How the bone heals determines what problems the condition will cause in later life. Perthes disease may affect both hips. In fact, 10 to 12 percent of the time the condition is bilateral (meaning that it affects both hips). This condition can lead to serious problems in the hip joint later in life.
Clearly the problem is one of blood loss called ischemia. The area affected most is the head of the femur (thigh bone). This has been confirmed with today’s modern imaging studies. As a result of this blood loss, the bone dies and starts to collapse. Soon the smooth, round head of the femur starts to flatten and deform.
X-rays helped in the early days of discover to rule out tuberculosis as a possible cause of the hip pain, limp, and loss of motion that accompany Legg-Calvé-Perthes (LCP) disease. It was quickly realized that faulty delivery of blood to the hip was the cause of LCP.
But even with today’s modern imaging tools, the exact vascular (blood supply) problem is unknown. Two theories are currently being investigated: arterial infarction and venous congestion. Arterial infarction refers to blockage of the blood vessels bringing oxygenated blood to the hip. Venous congestion describes a condition in which blood reaches the area but doesn’t return quickly to the heart. Instead, blood pools in the area.
X-rays have also made it possible to classify or “stage” the disease based on severity. But agreement is lacking on the best way to classify LCP. Currently, surgeons are working backwards to identify early stages of the condition and find ways to predict outcomes.

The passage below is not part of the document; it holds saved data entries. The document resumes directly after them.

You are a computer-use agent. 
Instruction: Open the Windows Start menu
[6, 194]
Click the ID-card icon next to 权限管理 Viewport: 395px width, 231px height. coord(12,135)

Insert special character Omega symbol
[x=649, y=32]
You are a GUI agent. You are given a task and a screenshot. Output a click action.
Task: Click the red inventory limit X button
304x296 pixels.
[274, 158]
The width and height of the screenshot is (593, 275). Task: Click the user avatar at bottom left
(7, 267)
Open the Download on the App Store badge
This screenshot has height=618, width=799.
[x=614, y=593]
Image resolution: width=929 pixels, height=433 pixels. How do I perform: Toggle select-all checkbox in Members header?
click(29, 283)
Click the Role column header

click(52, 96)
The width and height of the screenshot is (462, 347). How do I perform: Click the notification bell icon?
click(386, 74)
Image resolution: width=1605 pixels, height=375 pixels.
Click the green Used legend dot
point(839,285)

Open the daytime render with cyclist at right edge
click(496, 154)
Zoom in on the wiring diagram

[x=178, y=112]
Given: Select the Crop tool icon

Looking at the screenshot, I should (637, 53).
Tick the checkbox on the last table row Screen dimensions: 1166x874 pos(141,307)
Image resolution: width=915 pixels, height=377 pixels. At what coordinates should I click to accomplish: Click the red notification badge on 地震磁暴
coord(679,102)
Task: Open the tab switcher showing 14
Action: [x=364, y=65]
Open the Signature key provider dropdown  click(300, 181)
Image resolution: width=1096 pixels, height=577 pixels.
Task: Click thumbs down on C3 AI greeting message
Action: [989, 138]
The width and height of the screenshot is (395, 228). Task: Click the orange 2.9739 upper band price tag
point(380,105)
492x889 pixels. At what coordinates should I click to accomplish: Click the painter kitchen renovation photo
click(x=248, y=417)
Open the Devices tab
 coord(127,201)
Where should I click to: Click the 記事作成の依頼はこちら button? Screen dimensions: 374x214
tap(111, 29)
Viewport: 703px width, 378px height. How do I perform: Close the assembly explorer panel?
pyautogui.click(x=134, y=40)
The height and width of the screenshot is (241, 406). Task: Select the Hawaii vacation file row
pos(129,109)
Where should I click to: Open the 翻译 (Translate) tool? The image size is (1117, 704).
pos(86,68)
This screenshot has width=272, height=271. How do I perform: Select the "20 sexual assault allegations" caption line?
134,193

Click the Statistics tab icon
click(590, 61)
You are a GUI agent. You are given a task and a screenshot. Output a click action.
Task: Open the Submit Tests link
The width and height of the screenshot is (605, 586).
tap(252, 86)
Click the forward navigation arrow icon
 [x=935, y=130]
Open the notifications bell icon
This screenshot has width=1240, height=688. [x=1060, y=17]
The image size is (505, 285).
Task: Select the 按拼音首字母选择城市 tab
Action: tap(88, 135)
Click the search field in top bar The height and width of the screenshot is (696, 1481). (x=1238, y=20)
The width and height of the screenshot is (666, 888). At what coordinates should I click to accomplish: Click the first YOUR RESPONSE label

By working backwards, we mean they are looking at the medical records and results of treatment for adults who had this condition as a child. Then they take a look back over the years at X-rays, MRIs, and clinical reports. By seeing the end results, reviewing treatment given and early findings, scientists are able to make better plans for early treatment of children today with Legg-Calvé-Perthes disease.
For example, in this study, X-rays and MRIs of the femoral head deformities seen in adults were compared to the same findings reported in childhood. This type of study technique is called end-result radiographic analysis.
Using this method, they developed a more reliable classification system called the lateral pillar classification. The lateral pillar is seen on X-rays as changes on the outside edge of the femoral head. The classification scheme labels changes in four categories (A, B, B/C, and C) to represent severity from A (mild) to C (severe).
Changes along this side of the femoral head seem to be able to predict final outcomes. Comparing imaging results with treatment applied for each category allowed orthopedic surgeons to see that there was no difference in results based on the treatment applied. So for example, no changes were observed in the lateral pillar after bracing, range-of-motion exercises, or even after no treatment.
The older children (over eight years old) who had surgery to correct the problem were the most likely to have better restoration of the lateral pillar deformity as seen later in adulthood. This was true for mild-to-moderately severe femoral head deformities. Severe lateral pillar changed did not respond better to one type of surgery over another.
The authors came to several conclusions based on the results of this comparative study. First, some children can be spared the discomfort of bracing and even the risks of surgery. Who are these children? Can they be identified ahead of time? They are the patients who have mild changes of the lateral pillar diagnosed before age eight.
Second, something more must be done to successfully treat the severe lateral pillar deformities. Surgery doesn’t really seem to help, so why put these children through that step?
And finally, it is suggested that when the exact vascular problem causing Legg-Calvé-Perthes (LCP) is discovered, then perhaps a more effective treatment can be found. There is plenty of room in the future for research around this problem.